Intensive versus Standard Care for In-Hospital AKI

By Victoria Socha - Last Updated: April 8, 2023

Among hospitalized patients, the incidence of acute kidney injury (AKI) ranges from 4% to 21%, making AKI one of the most common and cost-intensive acute diseases in hospitalized patients. Patients with AKI frequently develop chronic renal failure or terminal renal failure. In Germany, the estimated prevalence of chronic renal failure is 2 million individuals.

Advertisement

Cardiorenal complications that include death, chronic dialysis, decline in renal function, heart failure, and stroke occur more frequently following AKI than after myocardial infarction. Undetected AKI (delayed treatment) is an independent risk factor for in-hospital mortality. Specialist medical societies are recommending urgent multimodal treatment for AKI that includes prompt detection of triggering factors and complications that indicate the need to consult expert advice on treatment. According to researchers in Germany, specialized treatment for AKI, initiated in response to an early-warning system, may be beneficial compared  with routine treatment.

The research team, led by Anja Haase-Fielitz, PharmD, and Saban Elitok, MD, conducted an explorative randomized controlled study to explore the variability of effect estimates and feasibility indicators of intensified treatment compared with routine care. Results were reported in Deutsches Ärzteblatt International [2020;117:289-296].

Patients with AKI in regular wards of a university hospital were treated either with routine care (control group) or with intensive treatment (intervention group). Patients were randomly assigned to one of the two groups. The more intensive treatment included an early warning system for a rise in serum creatinine concentration, immediate specialist consultation, and the issuance of a patient kidney passport.

The primary end point of interest was recovery of renal function after AKI during the index hospitalization. Recovery of renal function was defined as the proportion of patients who regained baseline renal function, or as the change in estimated glomerular filtration rate (eGFR) between admission and discharge during the index hospital stay. Attainment of baseline renal function was defined as an increase in eGFR to at least 90% of baseline by the time of hospital discharge. Secondary end points were renal complications and process indicators of clinical care and the time requirements of the study.

A total of 96 patients with AKI identified by the AKI early warning system were evaluated for study inclusion. Of those, 44 were excluded due to inability to consent (n=25), being treated in a nephrology or intensive care unit (n=9), participation in another study (n=3), other reasons and decline to participate (n=7). The remaining 52 patients were randomized to either the intervention group (n=26) or routine treatment (n=26). All 52 were included in the intention-to-treat analysis. The study groups were similar in demographic characteristics, comorbidities, admitting specialist department, status on admission, renal function at time of admission, AKI stage, and range of triggering factors.
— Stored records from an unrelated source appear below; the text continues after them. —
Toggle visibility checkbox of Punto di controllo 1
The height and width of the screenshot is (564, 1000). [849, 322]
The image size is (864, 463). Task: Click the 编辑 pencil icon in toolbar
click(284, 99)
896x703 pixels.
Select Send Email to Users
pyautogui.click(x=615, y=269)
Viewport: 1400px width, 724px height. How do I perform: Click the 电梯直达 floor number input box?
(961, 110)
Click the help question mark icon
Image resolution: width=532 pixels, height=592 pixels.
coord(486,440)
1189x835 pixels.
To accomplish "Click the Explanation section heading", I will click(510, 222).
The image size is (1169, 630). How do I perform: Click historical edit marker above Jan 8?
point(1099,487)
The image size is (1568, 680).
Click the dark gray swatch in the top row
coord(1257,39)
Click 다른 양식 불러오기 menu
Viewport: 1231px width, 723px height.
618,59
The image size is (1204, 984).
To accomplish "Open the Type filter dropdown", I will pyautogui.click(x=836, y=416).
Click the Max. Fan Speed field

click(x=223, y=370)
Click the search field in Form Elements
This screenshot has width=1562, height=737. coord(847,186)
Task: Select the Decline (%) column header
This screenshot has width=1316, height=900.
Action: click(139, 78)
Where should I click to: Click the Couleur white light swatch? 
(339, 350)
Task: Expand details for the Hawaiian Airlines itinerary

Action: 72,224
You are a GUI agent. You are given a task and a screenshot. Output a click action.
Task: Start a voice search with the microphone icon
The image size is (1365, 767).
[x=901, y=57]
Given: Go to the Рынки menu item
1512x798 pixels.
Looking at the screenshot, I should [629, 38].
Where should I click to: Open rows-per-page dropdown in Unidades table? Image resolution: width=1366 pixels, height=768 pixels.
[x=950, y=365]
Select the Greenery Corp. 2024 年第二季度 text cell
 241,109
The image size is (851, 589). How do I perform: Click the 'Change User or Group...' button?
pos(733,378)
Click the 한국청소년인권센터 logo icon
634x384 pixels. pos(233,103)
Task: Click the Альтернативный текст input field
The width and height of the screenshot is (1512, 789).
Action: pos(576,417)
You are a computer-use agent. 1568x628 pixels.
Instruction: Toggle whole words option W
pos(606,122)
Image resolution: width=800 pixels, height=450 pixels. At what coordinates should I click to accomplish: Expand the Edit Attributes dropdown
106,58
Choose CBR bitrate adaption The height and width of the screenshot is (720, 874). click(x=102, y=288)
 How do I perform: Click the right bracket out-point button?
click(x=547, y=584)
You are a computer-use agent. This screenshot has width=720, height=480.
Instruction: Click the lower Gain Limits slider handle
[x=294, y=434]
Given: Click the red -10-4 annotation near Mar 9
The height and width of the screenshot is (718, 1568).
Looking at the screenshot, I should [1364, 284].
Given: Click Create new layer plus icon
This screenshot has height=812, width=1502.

Fifty percent of the patients in the intervention group and 42% of those in the control group regained baseline renal function (odds ratio with control group as reference: 1.14; 95% confidence interval, 0.5-4.0; P=.58). From admission to discharge, eGFR fell by 3 mL/min/1.73 m2 in the intervention group and by 13 mL/min/1.73 m2 in the control group (P=.09). Complications associated with AKI, including hyperkalemia, pulmonary edema, and renal acidosis, occurred less frequently in the intervention group than in the control group (15% vs 39%, respectively; P=.03); the difference was due primarily to higher incidence of hyperkalemia in the control group.

Patients in the intervention group received prompt specialist consultation more frequently than those in the control group (65% vs 4%; P<.001). In the intervention group, mean time of consultation was the day of AKI onset, compared with 2 days following AKI onset in the control group (P=.003).

The cause of AKI was more frequently identified in the intervention group compared with the control group (27% vs 4%; P=.05). In the intervention group, compared with the control group, drugs related to the kidney were discontinued more frequently (65% vs 31%; P=.01), and the diagnosis of AKI was more frequently documented in the patient’s chart (58% vs 37%; P=.03). Triggering factors for AKI were undocumented and untreated less often in the intervention group compared with the control group (4% vs 27%; P=.05).

The researchers cited the explorative design of the study and the small sample size as limitations to the findings.

In conclusion, the researchers said, “Within the constraints of the study limitations, the results of this explorative randomized investigation describe the feasibility and effects of specialist-supported AKI early warning systems on regular units. Studies with sufficient power are needed to demonstrate proof of efficacy for intensified treatment.”

Takeaway Points

  1. Researchers in Germany conducted an explorative randomized controlled study to examine the efficacy of intensive treatment initiated in response to an early warning system of patients with AKI in a regular hospital ward.
  2. In the intervention group, 50% of patients with AKI recovered renal function, compared with 42% of those in the group that received standard care (control group), and complications were rarer in the intervention group compared with the control group (15% vs 39%; P=.03).
  3. In the intervention group, estimated glomerular filtration rate decreased from hospital admission to discharge by 3 mL/min/1.73 m2 compared with 13 mL/min/1.73 m2 in the control group.